Items listed in a dataset:
────────
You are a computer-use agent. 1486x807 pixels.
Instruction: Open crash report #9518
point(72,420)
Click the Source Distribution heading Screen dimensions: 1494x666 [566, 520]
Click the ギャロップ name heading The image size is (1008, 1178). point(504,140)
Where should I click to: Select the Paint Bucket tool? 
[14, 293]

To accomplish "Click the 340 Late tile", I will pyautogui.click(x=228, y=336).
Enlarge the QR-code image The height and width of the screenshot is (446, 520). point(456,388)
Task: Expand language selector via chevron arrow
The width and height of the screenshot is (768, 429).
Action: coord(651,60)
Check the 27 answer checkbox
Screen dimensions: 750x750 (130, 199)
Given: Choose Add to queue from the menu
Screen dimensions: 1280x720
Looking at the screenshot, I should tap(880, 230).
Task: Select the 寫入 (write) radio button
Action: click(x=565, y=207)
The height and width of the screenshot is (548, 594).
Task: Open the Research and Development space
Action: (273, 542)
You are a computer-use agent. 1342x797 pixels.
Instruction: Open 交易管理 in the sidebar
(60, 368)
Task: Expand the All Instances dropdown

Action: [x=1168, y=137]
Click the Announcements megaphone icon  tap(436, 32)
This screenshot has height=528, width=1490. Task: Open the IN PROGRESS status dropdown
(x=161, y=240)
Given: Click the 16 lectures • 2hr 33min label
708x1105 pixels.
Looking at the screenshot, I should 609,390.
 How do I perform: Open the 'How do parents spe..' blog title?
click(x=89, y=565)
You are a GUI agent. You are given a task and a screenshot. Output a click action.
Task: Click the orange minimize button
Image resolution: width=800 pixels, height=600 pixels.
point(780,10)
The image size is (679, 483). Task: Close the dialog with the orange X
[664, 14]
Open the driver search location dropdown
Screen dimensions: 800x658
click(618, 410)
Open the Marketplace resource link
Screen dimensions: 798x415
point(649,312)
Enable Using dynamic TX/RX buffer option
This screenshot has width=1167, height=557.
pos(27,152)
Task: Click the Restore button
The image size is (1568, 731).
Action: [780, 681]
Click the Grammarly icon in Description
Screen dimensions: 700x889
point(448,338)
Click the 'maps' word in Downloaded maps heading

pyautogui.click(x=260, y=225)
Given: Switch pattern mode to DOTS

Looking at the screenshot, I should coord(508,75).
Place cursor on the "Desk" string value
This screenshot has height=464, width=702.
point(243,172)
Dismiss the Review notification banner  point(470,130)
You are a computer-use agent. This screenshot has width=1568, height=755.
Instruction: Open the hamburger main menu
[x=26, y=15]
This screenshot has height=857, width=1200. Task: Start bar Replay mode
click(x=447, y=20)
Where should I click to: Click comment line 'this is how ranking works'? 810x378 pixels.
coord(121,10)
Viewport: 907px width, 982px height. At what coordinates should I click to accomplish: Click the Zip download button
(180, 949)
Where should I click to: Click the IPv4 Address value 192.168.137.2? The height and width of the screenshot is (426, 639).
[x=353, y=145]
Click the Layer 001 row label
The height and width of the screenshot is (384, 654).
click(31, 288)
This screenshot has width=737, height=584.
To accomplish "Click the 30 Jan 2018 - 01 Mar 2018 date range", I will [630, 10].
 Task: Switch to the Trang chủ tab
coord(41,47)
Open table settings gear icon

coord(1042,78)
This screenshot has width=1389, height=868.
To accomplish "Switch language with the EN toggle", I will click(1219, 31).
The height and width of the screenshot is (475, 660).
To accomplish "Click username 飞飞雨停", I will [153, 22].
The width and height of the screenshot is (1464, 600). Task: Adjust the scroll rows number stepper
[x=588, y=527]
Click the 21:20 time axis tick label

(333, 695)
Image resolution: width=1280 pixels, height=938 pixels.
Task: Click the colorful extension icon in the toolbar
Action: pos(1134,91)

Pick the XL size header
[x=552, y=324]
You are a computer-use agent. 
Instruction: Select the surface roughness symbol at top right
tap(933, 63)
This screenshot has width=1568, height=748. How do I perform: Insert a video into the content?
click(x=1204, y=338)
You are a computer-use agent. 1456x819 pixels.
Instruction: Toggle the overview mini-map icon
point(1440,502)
────────
Restate the data word for word. Begin at its first line, end at the line that contains "Click the ギャロップ", and include both.

You are a computer-use agent. 1486x807 pixels.
Instruction: Open crash report #9518
point(72,420)
Click the Source Distribution heading Screen dimensions: 1494x666 [566, 520]
Click the ギャロップ name heading The image size is (1008, 1178). point(504,140)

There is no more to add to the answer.